Materials and methods

Study area

About two-third of Iran is categorized as arid and semiarid regions with a less annual precipitation amount. In most parts of the country, precipitation usually occurs in winter and spring while summer is hot. Kerman Province (54°20′ to 59°34′ E longitude and 26°29′ to 31°57′ N latitude) was selected as the study area situated in the south central part of Iran (Fig. 1). The study area is 180,725 km2 and the maximum and minimum heights are 4473 and 100 m in the central mountains and northeast of the area, respectively. Based on the statistical center of Iran, the population of Kerman is 2,938,988. So, predicting precipitation is important in this area.

Fig. 1
figure 1

Study area, synoptic stations and extended-De Martonne classification

Dataset

Precipitation

To predict precipitation, we collected monthly precipitation data from six stations, namely Bam, Fathabad, Kahnoj, Kerman, Shahdad and Sirjan (Fig. 1). These stations are located in different subclasses of climates in Kerman Province based on extended-De Martonne classification (Khalili 1997). Figure 1 indicates the study area along with extended-De Martonne classification and selected climate stations for each climate subclass of the province. Precipitation data for this research was provided by Iranian Meteorological Service, in September 2015. Then, seasonal precipitation time series and climate indices were calculated for each station during 1985–2014.

Climate signals

Climate signals are the global coupled ocean–atmosphere phenomenon to describe the state of a climate system. These signals are created in the various parts of the world and affect the global climate. Climate signals data (sea surface temperature; SST, and sea-level pressure; SLP) were obtained from the National Oceanic and Atmospheric Administration (NOAA) site (http://www.esrl.noaa.gov/psd) at the same time as well. Table 1 shows name and coordinates of the points (SST and SLP) used in this study.

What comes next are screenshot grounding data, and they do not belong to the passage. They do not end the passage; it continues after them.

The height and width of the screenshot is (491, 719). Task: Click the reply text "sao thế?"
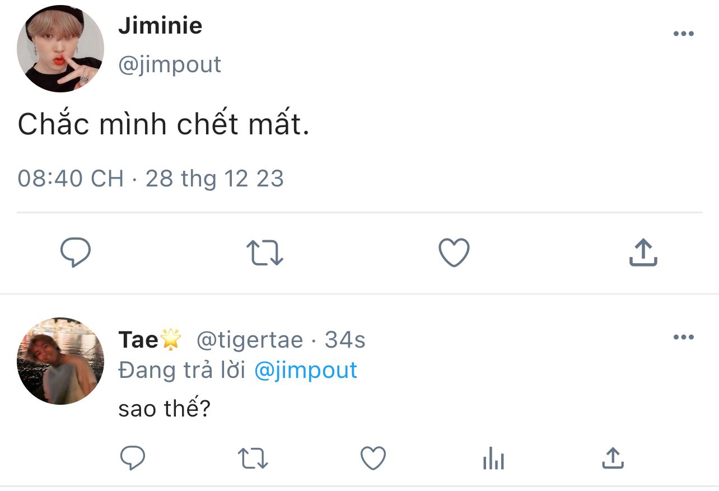click(164, 409)
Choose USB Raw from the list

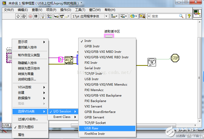[91, 128]
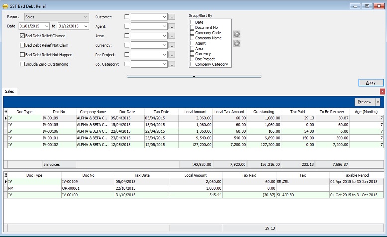Open the Report type dropdown

coord(85,17)
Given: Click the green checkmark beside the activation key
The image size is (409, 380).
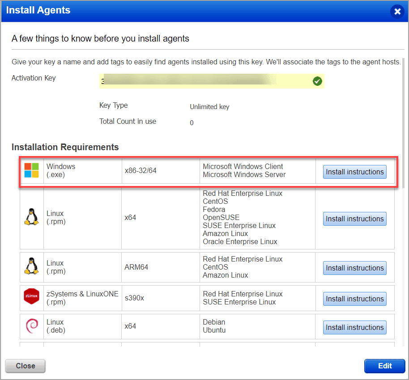Looking at the screenshot, I should (x=317, y=81).
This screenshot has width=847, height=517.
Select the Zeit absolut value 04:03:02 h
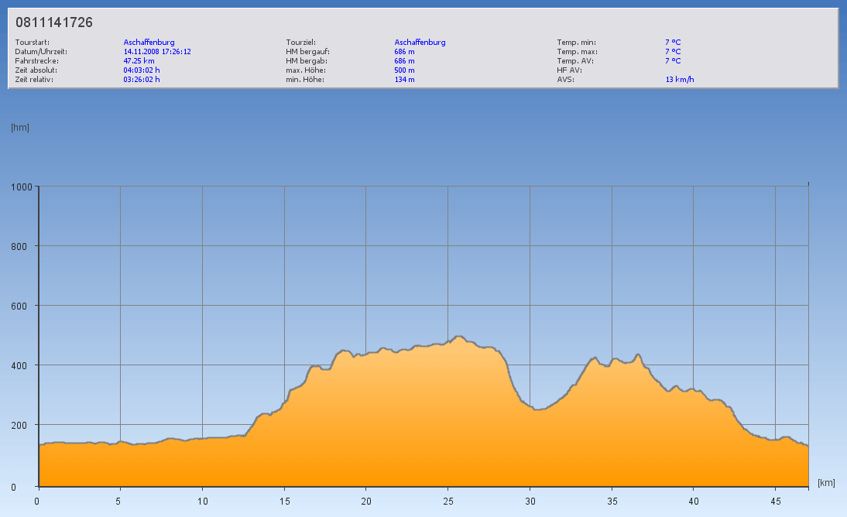(x=142, y=70)
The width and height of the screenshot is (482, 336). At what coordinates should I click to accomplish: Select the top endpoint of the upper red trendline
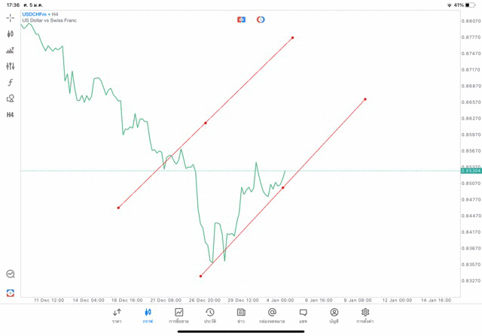coord(292,38)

Table 1 Name and coordinates of the points (SST and SLP) (Fallah-Ghalhary et al. 2010)

To determine the predictor of precipitation (climate signals), the correlation analysis was conducted between precipitation (predictant) and climate signals (predictor). The relationship between precipitation and previous climate signals was determined in seasonal time scale. Thus, effective climate signals were identified for prediction of precipitation.

Adaptive neuro-fuzzy inference system

ANFIS method was developed by Jang (1993), and the most important point in planning a neuro-fuzzy system is the selection of a suitable inference system. Figure 2 exhibits the structure of ANFIS model in which the nodes of the same layers has the same function.

Fig. 2
figure 2

ANFIS model, where x and y are inputs; A1, A2, B1 and B2 are fuzzy subsets; Π is the fixed nodes of Layer 2; Wi is the weight of a given fuzzy rule, fi; N is the fixed nodes of Layer 3; \( \overline{{{\text{w}}_{\text{i}} }} \) is the normalized weight; fi is the fuzzy rule; and f is the final output of the ANFIS model (Kurtulus and Razack 2010)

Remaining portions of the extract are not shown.